Las muertes de menores de 18 años en hechos violentos en los últimos años tienen múltiples móviles. Por mencionar solo algunos, para este informe se tuvieron en cuenta los robos en los cuales son víctimas y/o victimarios, la violencia de género, los conflictos intrafamiliares, los muertos por balas de fuerzas de seguridad y disputas entre bandas o ataques a sus viviendas. En ese marco, y en forma totalmente aleatoria, algunos de los casos que se contabilizaron en los últimos años son los siguientes:

  • Robo: La noche del 4 de octubre de 2013 dos ladrones armados ingresaron a un autoservicio de Neuquén y Garzón con fines de robo. Uno de ellos portaba un revólver calibre 22 largo y Eduardo Traversa, dueño del negocio, tenía una pistola calibre 9 milímetros con la que resistió el atraco. Gonzalo Bai, de 17 años y sin antecedentes penales, recibió cuatro balazos del arma del comerciante y murió en el lugar. Don Romeo, de 86 años y padre de Eduardo, fue alcanzado por dos tiros y murió dos días después.

  • Fuerza de seguridad: Jonatan Flores tenía 17 años y murió en un tiroteo que se produjo la noche del 4 de agosto de 2014 entre el agente de Prefectura Naval Amilcar A., de 28 años, y un grupo de muchachos que intentó asaltarlo cuando se encontraba con su novia en Eudoro Carrasco al 4200, cerca del puente Rosario-Victoria. Entonces, los pesquisas dijeron que el menor contaba con antecedentes penales y era parte del grupo de asaltantes.

  • Conflicto intrafamiliar: La tarde del 24 de agosto de 2015 Brenda Pacheco, de 17 años, se encontraba dentro de su vivienda de Platón al 1600, en el barrio Las Flores, con su sobrino en brazos. En la puerta de la vivienda se hallaban su mamá y sus dos hermanas. Entonces Marcelo Pacheco, tío de la adolescente, llegó al lugar con un arma de fuego buscando saldar un viejo conflicto con su hermano. Primero disparó contra las tres mujeres que estaban en la vereda y todas resultaron heridas de gravedad. Luego entró a la vivienda y sin miramientos asesinó a su sobrina con un balazo en la cabeza. La semana pasada Pacheco fue condenado por ese crimen a 24 años de cárcel.

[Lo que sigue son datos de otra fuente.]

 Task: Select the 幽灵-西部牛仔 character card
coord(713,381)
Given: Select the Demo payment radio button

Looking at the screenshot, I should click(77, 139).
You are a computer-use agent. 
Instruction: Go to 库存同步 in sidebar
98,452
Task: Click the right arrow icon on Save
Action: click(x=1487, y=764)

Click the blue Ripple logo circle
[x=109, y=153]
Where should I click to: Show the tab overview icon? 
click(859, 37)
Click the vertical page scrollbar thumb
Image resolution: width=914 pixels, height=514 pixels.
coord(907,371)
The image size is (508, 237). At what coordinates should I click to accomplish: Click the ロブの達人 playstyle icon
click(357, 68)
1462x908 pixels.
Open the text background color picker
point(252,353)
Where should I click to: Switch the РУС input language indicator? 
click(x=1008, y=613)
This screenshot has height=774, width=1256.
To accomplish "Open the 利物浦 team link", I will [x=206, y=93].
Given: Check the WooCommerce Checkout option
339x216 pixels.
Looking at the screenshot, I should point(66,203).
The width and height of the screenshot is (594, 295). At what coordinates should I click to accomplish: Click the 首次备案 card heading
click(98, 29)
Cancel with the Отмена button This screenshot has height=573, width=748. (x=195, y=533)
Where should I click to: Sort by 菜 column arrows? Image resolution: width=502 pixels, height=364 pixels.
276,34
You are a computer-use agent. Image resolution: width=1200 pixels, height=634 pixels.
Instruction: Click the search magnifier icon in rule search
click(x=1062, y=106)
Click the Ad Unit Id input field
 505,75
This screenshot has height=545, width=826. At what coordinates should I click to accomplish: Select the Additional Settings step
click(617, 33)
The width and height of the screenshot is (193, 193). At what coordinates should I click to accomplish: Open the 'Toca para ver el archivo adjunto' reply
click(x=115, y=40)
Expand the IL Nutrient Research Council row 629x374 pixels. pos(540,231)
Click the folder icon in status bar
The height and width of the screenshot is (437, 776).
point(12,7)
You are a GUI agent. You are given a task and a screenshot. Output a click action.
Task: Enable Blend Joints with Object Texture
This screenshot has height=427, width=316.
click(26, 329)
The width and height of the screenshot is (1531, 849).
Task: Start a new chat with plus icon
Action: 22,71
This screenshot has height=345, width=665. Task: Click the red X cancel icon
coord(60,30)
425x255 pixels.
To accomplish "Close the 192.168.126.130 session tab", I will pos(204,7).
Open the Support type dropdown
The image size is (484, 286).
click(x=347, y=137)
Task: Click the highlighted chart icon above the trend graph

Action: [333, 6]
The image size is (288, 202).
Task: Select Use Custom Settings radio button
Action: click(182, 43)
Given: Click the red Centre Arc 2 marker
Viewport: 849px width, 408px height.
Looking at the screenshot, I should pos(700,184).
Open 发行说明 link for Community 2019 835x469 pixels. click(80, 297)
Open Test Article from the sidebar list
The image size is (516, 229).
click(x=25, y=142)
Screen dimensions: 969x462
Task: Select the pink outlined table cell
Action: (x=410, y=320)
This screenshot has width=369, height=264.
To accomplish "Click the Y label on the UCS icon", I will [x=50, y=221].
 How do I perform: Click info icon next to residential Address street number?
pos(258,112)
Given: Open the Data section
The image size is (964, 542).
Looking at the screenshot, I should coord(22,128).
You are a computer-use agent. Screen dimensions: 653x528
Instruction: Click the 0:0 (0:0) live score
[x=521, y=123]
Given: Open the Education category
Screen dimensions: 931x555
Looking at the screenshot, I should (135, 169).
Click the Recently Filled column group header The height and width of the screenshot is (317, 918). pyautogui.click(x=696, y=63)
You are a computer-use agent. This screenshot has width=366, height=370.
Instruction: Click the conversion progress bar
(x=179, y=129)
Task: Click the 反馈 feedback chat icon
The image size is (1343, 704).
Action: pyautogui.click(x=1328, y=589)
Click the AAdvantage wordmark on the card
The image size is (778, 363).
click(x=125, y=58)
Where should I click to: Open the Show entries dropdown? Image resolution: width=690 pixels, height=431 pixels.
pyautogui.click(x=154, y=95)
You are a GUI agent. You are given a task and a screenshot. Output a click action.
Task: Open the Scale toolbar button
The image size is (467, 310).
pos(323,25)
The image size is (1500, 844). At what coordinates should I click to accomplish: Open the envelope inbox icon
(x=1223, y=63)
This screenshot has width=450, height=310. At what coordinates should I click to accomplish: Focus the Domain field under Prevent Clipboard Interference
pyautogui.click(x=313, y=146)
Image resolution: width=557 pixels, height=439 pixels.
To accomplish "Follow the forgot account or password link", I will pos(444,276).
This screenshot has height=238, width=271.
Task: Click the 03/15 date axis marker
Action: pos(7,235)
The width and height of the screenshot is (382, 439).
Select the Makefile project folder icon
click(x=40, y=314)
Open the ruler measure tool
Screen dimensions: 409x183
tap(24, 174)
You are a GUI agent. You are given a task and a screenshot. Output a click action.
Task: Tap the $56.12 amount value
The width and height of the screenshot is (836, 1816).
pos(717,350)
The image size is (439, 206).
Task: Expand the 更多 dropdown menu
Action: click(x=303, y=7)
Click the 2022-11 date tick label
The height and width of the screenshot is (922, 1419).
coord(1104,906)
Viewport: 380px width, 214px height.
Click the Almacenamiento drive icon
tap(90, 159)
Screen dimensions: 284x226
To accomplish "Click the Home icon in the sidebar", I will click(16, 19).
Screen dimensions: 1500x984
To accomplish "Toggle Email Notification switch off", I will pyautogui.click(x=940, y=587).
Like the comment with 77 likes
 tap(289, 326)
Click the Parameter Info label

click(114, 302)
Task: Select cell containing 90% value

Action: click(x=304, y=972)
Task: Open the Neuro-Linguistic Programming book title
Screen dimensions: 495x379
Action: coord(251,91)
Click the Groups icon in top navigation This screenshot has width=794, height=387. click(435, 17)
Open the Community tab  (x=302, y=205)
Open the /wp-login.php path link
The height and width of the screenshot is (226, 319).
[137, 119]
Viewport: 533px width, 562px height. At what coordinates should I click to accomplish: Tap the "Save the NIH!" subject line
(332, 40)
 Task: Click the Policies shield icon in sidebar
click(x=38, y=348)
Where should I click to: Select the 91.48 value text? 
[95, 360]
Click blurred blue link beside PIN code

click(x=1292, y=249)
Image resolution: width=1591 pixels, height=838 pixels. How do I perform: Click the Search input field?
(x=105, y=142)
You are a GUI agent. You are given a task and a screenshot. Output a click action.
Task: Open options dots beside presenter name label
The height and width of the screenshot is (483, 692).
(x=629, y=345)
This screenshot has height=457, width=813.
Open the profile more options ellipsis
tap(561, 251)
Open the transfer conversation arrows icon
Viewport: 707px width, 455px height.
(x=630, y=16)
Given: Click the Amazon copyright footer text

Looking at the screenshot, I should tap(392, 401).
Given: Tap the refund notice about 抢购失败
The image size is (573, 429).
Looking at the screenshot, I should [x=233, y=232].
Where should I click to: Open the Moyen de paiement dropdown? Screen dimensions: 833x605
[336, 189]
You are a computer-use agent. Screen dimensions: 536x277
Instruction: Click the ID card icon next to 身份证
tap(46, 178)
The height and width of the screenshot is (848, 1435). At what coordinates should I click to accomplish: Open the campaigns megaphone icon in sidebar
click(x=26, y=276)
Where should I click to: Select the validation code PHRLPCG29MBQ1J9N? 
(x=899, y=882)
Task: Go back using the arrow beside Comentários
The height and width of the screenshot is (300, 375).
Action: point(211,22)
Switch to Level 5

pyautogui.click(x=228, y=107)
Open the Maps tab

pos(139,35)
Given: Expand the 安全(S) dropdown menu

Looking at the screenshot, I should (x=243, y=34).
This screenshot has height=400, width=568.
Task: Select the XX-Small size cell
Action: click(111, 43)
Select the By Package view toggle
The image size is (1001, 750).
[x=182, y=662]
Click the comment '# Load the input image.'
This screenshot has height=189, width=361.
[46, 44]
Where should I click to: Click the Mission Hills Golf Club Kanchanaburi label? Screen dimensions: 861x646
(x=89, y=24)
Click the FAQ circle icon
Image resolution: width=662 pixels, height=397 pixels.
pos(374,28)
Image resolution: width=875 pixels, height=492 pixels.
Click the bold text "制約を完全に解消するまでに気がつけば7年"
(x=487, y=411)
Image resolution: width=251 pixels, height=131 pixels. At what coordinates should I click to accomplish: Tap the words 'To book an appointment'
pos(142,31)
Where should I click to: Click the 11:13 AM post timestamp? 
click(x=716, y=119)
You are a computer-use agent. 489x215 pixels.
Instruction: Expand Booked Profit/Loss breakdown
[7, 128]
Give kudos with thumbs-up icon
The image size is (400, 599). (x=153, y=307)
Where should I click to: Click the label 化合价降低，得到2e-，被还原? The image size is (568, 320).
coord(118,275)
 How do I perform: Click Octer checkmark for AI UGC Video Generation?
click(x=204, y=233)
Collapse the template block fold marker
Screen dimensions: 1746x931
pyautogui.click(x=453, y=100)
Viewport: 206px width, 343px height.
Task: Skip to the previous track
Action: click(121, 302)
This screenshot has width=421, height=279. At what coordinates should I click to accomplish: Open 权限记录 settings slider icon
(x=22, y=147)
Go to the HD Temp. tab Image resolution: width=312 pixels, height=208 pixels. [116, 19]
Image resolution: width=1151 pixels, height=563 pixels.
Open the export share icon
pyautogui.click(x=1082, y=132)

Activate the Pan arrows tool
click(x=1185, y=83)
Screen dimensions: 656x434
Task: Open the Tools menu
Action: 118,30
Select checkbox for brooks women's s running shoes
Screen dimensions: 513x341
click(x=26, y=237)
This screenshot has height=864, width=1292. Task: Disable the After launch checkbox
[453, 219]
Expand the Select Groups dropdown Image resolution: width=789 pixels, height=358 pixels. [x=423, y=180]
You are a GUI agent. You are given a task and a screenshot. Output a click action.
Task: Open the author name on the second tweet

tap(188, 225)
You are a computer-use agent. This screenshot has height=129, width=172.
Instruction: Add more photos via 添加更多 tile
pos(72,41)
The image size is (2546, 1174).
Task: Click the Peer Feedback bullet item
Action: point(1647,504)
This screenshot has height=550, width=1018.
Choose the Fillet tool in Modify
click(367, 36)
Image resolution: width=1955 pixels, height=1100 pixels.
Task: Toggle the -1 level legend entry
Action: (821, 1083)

  • Violencia de género: Guadalupe Medina tenía apenas 12 años y vivía con sus padres y siete hermanos en una casilla de villa Banana. La mañana del 25 de mayo de 2016 un vecino la encontró sin vida en una casa a medio levantar de Lima al 2900. Fue estrangulada y tenía heridas en el cuello, la lengua, la ingle, la vagina, la zona anal y la pierna derecha. La autopsia comprobó que había sido violentamente ultrajada por más de una persona. En diciembre de 2018 y tras varios vaivenes judiciales con distintos imputados, la Justicia acusó a Sergio Javier S. por el atroz hecho. El muchacho, por entonces, ya estaba preso por una condena que le habían dictado por un ataque similar cometido en el mismo barrio seis meses más tarde y cuyo ADN se corresponde en un 100 por ciento con el hallado en la boca, la vagina y las manos de Guadalupe.

  • Conflictos de bandas: El domingo 25 de junio de 2017 Micaela Dulce Duarte, de 5 años, estaba en la casa de su familia ubicada en Calle 1886 al 4300, en el barrio Avellaneda Oeste, donde su mamá tenía una pequeña granja. Allí mismo, cuatro meses antes habían asesinado de un tiro a su papá. Entonces pasaron por el lugar dos motos con cuatro muchachos que balearon el frente del comercio sin mediar palabras. Un proyectil alcanzó a la nena en la cabeza y la mató. El fiscal Adrián Spelta dijo entonces que el trágico episodio “fue consecuencia de una disputa entre dos grupos que se disputan el territorio, uno de los cuales como represalia por una pelea anterior se acercó a la vivienda y realizó una serie de disparos”. Por el demencial ataque fue apresado horas más tarde Enzo L., quien tenía 17 años y quedó a disposición del Juzgado de Menores.